Step 4: Nyström Method

  1. Select \(m\) landmark points from the training set (use uniform sampling).
  2. Compute the low-rank approximation \(\hat{K}\).
  3. Solve the resulting system using the Nyström formula.
  4. Benchmark for the same values of \(m\).

3. Analysis & Expected Results

Performance Metrics

Model m Accuracy Training Time Memory
Exact (Small) N/A
RFF + Linear 1000
RFF + Linear 5000
Nyström 1000
Nyström 5000
MLP Baseline N/A

Expected Analysis Section

In your report, address the following:

  1. Accuracy vs. m: Plot how the accuracy improves as \(m\) increases. Is there a "diminishing returns" point?
  2. Approximation Quality: Compute the MSE between the exact Gram matrix and the approximations (on the \(5000\) point subset). Which method is more accurate for a fixed \(m\)?
  3. Efficiency: Discuss the memory trade-off.

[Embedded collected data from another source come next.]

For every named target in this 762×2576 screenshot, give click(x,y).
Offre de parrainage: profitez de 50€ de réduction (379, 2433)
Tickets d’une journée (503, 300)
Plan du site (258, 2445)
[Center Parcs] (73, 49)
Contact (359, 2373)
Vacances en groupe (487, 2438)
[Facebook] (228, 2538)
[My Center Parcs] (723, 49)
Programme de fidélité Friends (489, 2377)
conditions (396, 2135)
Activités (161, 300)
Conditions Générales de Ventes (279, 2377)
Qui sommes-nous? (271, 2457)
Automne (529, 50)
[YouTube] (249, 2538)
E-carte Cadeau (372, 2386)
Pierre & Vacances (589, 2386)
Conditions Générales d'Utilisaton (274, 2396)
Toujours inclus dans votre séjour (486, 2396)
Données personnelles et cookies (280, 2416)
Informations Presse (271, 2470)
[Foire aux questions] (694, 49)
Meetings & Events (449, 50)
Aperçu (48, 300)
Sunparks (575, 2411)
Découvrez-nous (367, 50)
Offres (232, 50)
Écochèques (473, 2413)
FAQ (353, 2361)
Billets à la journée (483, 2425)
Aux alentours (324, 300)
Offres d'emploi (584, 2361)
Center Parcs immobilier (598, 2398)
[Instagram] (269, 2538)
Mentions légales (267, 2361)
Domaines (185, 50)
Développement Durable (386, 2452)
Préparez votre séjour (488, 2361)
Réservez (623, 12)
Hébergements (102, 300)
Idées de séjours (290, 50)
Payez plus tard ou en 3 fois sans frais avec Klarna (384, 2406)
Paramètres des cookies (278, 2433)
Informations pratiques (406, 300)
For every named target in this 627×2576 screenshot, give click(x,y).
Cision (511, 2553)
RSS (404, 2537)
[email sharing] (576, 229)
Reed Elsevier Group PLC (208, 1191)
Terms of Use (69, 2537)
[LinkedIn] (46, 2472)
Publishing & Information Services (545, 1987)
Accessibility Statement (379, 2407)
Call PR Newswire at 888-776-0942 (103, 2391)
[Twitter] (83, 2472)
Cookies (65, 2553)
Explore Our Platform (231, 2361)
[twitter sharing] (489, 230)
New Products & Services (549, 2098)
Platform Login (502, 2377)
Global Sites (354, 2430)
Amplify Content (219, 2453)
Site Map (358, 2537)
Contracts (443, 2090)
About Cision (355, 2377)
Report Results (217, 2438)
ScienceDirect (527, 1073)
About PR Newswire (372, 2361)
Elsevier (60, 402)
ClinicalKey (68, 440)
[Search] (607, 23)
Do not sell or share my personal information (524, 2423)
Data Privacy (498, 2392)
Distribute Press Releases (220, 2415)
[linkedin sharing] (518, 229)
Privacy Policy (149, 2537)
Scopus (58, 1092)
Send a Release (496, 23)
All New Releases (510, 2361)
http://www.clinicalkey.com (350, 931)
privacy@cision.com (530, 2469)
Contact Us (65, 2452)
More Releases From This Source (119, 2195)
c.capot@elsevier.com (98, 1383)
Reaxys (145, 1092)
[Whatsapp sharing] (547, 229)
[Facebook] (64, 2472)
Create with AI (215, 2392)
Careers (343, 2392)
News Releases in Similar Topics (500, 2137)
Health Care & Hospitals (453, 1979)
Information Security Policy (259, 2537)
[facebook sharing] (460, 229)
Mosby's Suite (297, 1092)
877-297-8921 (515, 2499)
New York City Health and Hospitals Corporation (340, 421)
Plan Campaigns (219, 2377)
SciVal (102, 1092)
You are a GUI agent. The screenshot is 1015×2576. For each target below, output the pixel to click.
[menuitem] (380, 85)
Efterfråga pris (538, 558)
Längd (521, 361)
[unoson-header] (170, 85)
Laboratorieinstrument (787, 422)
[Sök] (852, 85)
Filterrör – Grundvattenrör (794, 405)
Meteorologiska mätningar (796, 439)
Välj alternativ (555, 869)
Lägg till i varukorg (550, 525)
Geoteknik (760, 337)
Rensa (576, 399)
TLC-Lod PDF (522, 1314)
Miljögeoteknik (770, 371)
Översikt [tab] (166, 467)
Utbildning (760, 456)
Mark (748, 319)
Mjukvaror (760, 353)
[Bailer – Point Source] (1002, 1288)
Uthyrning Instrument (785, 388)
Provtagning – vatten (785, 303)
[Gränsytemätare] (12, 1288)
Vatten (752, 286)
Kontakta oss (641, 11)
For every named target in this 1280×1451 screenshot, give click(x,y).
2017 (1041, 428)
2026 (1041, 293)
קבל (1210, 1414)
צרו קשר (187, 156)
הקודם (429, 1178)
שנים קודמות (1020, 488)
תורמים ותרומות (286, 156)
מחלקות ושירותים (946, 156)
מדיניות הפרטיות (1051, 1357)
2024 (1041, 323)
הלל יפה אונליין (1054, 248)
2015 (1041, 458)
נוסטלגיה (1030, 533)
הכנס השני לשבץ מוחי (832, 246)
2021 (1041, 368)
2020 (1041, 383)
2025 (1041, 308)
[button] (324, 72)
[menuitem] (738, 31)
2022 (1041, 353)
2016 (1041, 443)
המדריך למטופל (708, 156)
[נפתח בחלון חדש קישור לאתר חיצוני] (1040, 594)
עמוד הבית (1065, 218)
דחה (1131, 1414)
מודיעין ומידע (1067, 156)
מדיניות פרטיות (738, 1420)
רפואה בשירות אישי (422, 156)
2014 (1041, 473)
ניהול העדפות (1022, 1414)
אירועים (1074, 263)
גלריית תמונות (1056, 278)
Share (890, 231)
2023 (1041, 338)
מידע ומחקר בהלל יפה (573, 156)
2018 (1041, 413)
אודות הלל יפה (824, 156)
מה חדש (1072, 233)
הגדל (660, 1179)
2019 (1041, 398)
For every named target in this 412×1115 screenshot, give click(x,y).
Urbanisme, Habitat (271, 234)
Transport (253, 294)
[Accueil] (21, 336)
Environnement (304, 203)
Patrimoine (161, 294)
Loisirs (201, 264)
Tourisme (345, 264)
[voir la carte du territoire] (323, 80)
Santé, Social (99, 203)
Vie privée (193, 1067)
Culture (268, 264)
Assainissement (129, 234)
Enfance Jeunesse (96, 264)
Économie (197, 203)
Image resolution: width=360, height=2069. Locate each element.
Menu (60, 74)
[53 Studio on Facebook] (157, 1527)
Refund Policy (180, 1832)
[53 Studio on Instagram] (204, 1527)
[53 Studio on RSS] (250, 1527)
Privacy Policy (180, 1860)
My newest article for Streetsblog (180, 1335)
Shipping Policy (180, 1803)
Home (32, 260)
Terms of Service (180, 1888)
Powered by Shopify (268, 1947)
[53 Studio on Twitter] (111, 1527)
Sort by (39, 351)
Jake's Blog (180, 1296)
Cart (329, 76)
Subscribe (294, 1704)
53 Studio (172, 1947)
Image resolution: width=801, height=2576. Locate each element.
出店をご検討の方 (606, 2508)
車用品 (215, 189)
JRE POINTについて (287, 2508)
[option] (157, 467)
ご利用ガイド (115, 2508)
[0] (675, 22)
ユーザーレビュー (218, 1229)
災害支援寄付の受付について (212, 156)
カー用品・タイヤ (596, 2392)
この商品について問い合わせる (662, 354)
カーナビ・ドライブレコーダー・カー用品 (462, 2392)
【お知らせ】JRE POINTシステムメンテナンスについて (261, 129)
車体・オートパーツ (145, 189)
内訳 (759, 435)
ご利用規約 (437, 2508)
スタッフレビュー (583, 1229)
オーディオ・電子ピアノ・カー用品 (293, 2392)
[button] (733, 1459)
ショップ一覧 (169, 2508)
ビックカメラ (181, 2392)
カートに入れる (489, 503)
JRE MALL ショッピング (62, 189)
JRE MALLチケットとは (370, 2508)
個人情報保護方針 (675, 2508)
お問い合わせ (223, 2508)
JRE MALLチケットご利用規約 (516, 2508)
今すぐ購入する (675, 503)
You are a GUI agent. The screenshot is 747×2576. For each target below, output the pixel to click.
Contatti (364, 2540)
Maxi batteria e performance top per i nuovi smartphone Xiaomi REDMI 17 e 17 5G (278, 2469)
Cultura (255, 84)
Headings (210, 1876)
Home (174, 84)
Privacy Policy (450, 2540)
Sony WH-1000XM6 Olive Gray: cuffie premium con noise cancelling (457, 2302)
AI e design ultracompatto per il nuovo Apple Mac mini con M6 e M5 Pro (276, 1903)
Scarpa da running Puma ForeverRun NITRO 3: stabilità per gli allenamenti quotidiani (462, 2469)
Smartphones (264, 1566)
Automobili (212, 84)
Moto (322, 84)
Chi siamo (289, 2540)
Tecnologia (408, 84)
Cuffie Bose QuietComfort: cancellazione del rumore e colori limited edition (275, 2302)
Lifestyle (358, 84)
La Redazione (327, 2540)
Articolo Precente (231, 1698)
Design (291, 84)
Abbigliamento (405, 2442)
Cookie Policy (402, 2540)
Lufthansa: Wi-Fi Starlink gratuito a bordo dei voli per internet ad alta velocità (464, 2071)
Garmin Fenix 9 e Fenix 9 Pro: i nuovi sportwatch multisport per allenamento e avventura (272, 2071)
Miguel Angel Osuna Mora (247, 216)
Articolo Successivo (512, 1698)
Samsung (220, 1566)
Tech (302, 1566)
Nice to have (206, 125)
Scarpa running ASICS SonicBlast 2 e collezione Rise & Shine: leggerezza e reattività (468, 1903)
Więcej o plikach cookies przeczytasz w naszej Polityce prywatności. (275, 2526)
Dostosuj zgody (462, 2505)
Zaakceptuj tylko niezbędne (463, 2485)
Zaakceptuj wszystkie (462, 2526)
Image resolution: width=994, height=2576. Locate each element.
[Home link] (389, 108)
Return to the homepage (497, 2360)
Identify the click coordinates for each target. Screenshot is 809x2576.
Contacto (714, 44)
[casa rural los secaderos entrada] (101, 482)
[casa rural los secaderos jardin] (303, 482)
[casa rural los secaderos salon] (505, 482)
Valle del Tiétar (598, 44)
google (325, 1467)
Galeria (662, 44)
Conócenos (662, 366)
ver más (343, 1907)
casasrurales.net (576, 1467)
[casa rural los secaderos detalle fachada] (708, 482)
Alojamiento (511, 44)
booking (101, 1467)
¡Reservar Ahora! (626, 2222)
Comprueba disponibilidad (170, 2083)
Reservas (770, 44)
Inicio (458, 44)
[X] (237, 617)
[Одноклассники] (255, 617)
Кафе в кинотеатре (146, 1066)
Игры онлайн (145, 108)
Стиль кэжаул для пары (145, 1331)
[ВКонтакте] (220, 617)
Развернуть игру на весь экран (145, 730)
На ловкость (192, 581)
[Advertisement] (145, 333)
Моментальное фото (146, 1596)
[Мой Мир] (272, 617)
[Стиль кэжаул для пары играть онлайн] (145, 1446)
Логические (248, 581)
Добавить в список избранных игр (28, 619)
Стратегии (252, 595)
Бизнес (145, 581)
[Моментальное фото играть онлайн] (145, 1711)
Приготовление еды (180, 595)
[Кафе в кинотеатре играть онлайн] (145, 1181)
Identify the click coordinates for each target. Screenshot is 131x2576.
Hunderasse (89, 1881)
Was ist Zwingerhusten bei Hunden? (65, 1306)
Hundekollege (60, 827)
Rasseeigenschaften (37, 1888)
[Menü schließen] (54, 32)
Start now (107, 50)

RFF requires \(O(m \times d)\) space for weights, while Nyström requires storing the landmarks \(O(m \times d)\) and the \(m \times m\) matrix.
  4. Conclusion: When would you recommend using a kernel approximation over a modern Deep Neural Network (MLP)?

4. Deliverables

  1. Source Code: A Python script or Jupyter Notebook (kernel_bench.py).
  2. Project Report: Including the plots and analysis mentioned above.
  3. Kaggle Submission: (Optional) Submit your RFF-based predictions to the Kaggle leaderboard and report your rank.

Tips

  • Use sklearn.kernel_approximation for optimized implementations, but try to write your own RFF sampler first to understand the math.
  • For Nyström, the landmark points can be chosen via K-means for better coverage of the data manifold.